OBJECTIVE A
In the minimum wage passage, rewrite the part starting with "6.5 We have" and going on through "should be implemented.", changing "transparent" to "clear".

------ SOURCE PASSAGE

6.1 We received a large amount of evidence about how the National Minimum Wage should be uprated in future. This interest reflected the importance people attach to the principle that the National Minimum Wage needs to be reviewed and uprated regularly so that it retains its relevance. Our anticipation that there would be a regular uprating process influenced our deliberations and recommendations in this report.
Criteria
6.2 The National Minimum Wage has to be durable. The Government made this clear when the Secretary of State for Trade and Industry said that 'the minimum wage is here to stay … we have decided to make the Low Pay Commission a permanent body' (House of Commons, 18 January 2001). The National Minimum Wage's value will not be sustained unless it is periodically uprated. There needs to be a system in place to ensure that it continues to maintain its effectiveness as a wage floor, complement other measures to reduce in-work poverty, and protect vulnerable workers. A National Minimum Wage that eroded in value would be counterproductive to the aim the Government has set for it.
6.3 In our first report we recommended that there should be a comprehensive review of the National Minimum Wage within two years of its introduction. We also emphasised that, beyond the first uprating, there should be periodic reviews. We recognised that the Government would want to see the first-ever National Minimum Wage settle in before making decisions about how this might be done. Having recommended increases in the minimum wage over the next two years, and given the Government's commitment to establishing the minimum wage as part of the social fabric, we have concluded that the time is now right to recommend an approach to future reviews.
6.4 In addressing how the National Minimum Wage should be reviewed in future, we examined the evidence we had received and sought the views of employers, workers and their representatives. We also looked at the approaches of other countries, and examined how alternative approaches performed against such key criteria as simplicity, flexibility and transparency. We were acutely aware that a rigid, inflexible system could exacerbate the challenges faced by businesses in the event of an economic downturn. A point frequently made to us by businesses was that they would prefer regular reviews, which would produce a smoother approach to increases in the minimum wage, than infrequent reviews, which might produce large hikes. They also asked that there should be adequate notice of changes.
6.5 We have established a number of criteria by which a system for future reviews should be evaluated. Such a system needs to maintain the effectiveness of, and confidence in, the minimum wage as a wage floor. It needs to provide certainty for low-paid workers that the minimum wage will be reviewed and to allow businesses to plan ahead. It should be as simple, straightforward and transparent as possible. And it should be detached from short-term political pressures. The rest of this chapter examines various options against these criteria. In particular, we consider the method and timing of reviews, and when upratings should be implemented.
Method
6.6 In considering how the National Minimum Wage should be reviewed, we looked both at public sector pay review mechanisms, and public and private sector long-term deals in the UK. The pay review bodies deal with a narrow range of occupational groups, all of which are in the public sector and most of which are not low-paid. Long-term deals tend to be based on collective bargaining between management and trade unions. In contrast, the Low Pay Commission is based on social partnership, which has been an important factor in achieving acceptance of a policy that provides a wage floor to the economy as a whole.

------------

OBJECTIVE B
Can you lay out the records as a two-column CSV with the columns instruction and answer? Cover only the records starting with the line with "The height and width of the screenshot is (716, 1080)." and going on through the line with "tap(688, 198)", with one row per record, each field in quotation marks, and line breaks turned into spaces.

------ DATA SUPPLIED

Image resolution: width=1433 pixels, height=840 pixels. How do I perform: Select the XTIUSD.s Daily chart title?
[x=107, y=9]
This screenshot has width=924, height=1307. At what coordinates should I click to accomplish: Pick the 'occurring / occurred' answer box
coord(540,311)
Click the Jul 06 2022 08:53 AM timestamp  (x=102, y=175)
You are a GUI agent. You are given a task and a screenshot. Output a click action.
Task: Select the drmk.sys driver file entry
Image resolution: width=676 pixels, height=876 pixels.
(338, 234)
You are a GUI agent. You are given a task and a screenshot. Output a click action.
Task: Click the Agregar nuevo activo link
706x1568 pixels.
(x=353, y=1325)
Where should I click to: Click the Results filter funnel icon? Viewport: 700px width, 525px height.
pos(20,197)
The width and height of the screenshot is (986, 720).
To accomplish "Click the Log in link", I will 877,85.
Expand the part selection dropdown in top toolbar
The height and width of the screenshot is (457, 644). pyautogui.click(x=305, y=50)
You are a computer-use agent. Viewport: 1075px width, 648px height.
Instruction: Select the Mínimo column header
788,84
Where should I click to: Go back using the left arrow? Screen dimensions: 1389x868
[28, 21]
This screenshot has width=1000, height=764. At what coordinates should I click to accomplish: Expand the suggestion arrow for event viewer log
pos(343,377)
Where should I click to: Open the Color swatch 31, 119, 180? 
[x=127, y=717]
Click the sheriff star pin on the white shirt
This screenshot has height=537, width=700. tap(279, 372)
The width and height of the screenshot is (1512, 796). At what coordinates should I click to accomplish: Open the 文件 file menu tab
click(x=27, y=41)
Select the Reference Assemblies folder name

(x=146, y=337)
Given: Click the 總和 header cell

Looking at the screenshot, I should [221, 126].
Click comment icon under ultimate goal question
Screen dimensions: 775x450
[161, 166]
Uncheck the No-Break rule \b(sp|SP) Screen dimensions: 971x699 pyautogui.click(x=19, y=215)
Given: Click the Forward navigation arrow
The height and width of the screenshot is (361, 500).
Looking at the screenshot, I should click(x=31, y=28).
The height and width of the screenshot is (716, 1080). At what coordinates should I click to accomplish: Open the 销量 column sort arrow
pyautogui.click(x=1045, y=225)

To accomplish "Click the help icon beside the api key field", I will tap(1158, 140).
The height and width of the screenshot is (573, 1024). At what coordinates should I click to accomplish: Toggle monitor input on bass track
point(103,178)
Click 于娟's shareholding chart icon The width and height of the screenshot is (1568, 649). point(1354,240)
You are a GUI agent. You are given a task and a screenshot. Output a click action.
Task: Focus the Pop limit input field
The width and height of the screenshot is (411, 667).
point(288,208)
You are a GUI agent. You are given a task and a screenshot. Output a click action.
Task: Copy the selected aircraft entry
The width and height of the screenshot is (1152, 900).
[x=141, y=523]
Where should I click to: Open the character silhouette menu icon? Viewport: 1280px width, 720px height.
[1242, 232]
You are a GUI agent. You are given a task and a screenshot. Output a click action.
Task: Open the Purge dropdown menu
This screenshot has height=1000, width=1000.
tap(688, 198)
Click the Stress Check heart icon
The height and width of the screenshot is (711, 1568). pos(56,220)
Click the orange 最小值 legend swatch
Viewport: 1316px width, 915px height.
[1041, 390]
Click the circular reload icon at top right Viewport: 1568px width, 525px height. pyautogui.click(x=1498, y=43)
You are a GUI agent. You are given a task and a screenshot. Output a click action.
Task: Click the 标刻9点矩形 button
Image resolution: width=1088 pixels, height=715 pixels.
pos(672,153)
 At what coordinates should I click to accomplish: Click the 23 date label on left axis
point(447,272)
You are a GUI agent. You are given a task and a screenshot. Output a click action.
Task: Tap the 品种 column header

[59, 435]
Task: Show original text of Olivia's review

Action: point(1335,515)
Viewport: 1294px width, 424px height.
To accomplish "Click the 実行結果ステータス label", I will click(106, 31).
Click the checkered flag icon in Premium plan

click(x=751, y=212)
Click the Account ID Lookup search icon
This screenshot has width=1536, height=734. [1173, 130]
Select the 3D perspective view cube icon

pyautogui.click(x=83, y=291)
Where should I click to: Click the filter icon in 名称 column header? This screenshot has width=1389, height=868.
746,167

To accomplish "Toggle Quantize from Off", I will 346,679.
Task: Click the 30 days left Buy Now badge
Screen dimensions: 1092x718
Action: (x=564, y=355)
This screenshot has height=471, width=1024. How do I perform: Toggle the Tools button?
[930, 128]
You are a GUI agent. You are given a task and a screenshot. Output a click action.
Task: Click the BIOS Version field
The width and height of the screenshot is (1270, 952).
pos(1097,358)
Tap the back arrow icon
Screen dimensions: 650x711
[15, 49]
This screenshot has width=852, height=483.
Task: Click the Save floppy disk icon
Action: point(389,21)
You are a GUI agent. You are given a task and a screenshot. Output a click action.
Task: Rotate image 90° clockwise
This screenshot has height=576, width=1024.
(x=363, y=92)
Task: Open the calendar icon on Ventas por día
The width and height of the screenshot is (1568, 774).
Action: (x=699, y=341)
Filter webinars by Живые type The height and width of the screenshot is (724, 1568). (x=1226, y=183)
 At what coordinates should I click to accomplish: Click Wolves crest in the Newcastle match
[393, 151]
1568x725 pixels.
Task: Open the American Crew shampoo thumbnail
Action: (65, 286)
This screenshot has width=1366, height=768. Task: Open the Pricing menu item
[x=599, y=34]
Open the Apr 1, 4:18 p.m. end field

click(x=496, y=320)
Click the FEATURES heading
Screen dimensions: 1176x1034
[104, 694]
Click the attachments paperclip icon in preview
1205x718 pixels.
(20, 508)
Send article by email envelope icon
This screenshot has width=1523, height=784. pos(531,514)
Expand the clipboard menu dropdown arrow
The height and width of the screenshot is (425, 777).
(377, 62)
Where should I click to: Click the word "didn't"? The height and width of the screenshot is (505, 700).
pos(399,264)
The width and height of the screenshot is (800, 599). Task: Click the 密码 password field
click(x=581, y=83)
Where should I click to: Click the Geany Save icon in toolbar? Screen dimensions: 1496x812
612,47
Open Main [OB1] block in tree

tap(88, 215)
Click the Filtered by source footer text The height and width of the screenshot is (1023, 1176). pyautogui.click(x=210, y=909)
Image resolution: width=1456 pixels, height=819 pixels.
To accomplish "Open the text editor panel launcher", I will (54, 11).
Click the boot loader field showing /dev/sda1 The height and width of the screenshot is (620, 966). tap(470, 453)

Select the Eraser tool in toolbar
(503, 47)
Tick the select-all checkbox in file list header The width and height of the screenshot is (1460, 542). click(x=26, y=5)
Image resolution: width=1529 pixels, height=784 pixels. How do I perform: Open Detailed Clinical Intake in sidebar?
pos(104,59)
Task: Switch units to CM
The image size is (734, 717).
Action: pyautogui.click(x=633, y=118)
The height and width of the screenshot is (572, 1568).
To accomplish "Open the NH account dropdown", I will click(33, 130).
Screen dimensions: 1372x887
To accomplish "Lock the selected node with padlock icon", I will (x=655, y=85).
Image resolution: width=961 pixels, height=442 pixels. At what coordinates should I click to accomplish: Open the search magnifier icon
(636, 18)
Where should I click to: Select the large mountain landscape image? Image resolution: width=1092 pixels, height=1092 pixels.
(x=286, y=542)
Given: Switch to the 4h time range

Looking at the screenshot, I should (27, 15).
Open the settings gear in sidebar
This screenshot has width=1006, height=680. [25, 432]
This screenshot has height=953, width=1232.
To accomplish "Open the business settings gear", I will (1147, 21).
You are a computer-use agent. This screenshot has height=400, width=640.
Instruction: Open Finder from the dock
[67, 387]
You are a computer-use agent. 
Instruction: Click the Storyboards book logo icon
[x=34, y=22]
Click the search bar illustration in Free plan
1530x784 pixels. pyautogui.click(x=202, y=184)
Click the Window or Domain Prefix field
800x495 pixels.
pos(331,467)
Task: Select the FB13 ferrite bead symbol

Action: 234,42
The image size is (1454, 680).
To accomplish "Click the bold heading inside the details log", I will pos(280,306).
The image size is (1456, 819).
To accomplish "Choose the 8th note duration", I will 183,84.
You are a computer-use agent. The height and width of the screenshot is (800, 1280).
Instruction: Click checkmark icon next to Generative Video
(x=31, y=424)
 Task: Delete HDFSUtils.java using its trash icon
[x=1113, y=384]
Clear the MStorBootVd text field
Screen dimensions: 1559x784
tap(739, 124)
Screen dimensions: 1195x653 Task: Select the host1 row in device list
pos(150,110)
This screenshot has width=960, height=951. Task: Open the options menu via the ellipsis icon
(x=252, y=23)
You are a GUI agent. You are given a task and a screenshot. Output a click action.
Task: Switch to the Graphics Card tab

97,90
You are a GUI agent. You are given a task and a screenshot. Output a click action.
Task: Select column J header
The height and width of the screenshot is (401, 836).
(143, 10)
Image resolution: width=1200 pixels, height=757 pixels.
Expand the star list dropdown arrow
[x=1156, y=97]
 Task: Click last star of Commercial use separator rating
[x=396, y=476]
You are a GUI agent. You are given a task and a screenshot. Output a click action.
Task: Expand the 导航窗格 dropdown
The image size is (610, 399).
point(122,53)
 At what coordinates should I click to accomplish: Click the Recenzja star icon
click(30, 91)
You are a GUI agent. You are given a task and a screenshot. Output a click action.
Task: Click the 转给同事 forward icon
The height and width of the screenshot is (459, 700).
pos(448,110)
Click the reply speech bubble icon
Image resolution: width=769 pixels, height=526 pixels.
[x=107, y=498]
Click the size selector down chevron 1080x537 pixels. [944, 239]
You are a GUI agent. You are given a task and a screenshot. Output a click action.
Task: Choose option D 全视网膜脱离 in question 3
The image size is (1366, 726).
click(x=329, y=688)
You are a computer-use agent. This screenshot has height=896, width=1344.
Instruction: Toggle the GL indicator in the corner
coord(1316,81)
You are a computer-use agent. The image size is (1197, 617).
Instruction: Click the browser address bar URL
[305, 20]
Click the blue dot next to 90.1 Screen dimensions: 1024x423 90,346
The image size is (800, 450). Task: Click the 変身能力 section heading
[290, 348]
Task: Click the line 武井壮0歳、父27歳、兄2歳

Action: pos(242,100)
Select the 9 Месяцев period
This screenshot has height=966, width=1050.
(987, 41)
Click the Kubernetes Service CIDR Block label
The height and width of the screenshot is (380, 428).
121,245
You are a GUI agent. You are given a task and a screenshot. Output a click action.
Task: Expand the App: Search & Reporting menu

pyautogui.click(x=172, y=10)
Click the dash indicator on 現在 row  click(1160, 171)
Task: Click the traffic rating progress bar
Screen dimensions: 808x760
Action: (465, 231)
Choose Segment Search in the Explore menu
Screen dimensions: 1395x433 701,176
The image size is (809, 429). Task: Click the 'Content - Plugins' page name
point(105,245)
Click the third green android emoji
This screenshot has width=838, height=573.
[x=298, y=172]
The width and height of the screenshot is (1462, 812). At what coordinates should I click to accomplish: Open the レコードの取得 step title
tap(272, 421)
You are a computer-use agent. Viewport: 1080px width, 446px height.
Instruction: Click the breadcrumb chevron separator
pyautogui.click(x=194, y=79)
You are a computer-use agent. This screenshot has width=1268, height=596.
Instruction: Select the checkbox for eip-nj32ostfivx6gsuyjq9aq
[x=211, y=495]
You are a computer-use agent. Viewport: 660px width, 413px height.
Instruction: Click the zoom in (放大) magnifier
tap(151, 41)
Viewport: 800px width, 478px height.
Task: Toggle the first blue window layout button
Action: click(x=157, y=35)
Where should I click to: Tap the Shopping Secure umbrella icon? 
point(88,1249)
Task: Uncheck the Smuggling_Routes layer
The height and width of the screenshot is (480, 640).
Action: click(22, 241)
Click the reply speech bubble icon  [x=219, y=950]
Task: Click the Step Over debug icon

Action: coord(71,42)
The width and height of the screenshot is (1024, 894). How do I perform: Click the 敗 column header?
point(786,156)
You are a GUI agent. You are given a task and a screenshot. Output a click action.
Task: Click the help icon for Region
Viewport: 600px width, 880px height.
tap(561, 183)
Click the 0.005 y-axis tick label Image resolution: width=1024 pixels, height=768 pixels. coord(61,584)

------------

COMPLETE OUTPUT A
6.5 We have established a number of criteria by which a system for future reviews should be evaluated. Such a system needs to maintain the effectiveness of, and confidence in, the minimum wage as a wage floor. It needs to provide certainty for low-paid workers that the minimum wage will be reviewed and to allow businesses to plan ahead. It should be as simple, straightforward and clear as possible. And it should be detached from short-term political pressures. The rest of this chapter examines various options against these criteria. In particular, we consider the method and timing of reviews, and when upratings should be implemented.

COMPLETE OUTPUT B
instruction,answer
"The height and width of the screenshot is (716, 1080). At what coordinates should I click to accomplish: Open the 销量 column sort arrow","pyautogui.click(x=1045, y=225)"
"To accomplish ""Click the help icon beside the api key field"",","I will tap(1158, 140)."
"The height and width of the screenshot is (573, 1024). At what coordinates should I click to accomplish: Toggle monitor input on bass track","point(103,178)"
"Click 于娟's shareholding chart icon The width and height of the screenshot is (1568, 649).","point(1354,240)"
"You are a GUI agent. You are given a task and a screenshot. Output a click action. Task: Focus the Pop limit input field The width and height of the screenshot is (411, 667).","point(288,208)"
"You are a GUI agent. You are given a task and a screenshot. Output a click action. Task: Copy the selected aircraft entry The width and height of the screenshot is (1152, 900).","[x=141, y=523]"
"Where should I click to: Open the character silhouette menu icon? Viewport: 1280px width, 720px height.","[1242, 232]"
"You are a GUI agent. You are given a task and a screenshot. Output a click action. Task: Open the Purge dropdown menu This screenshot has height=1000, width=1000.","tap(688, 198)"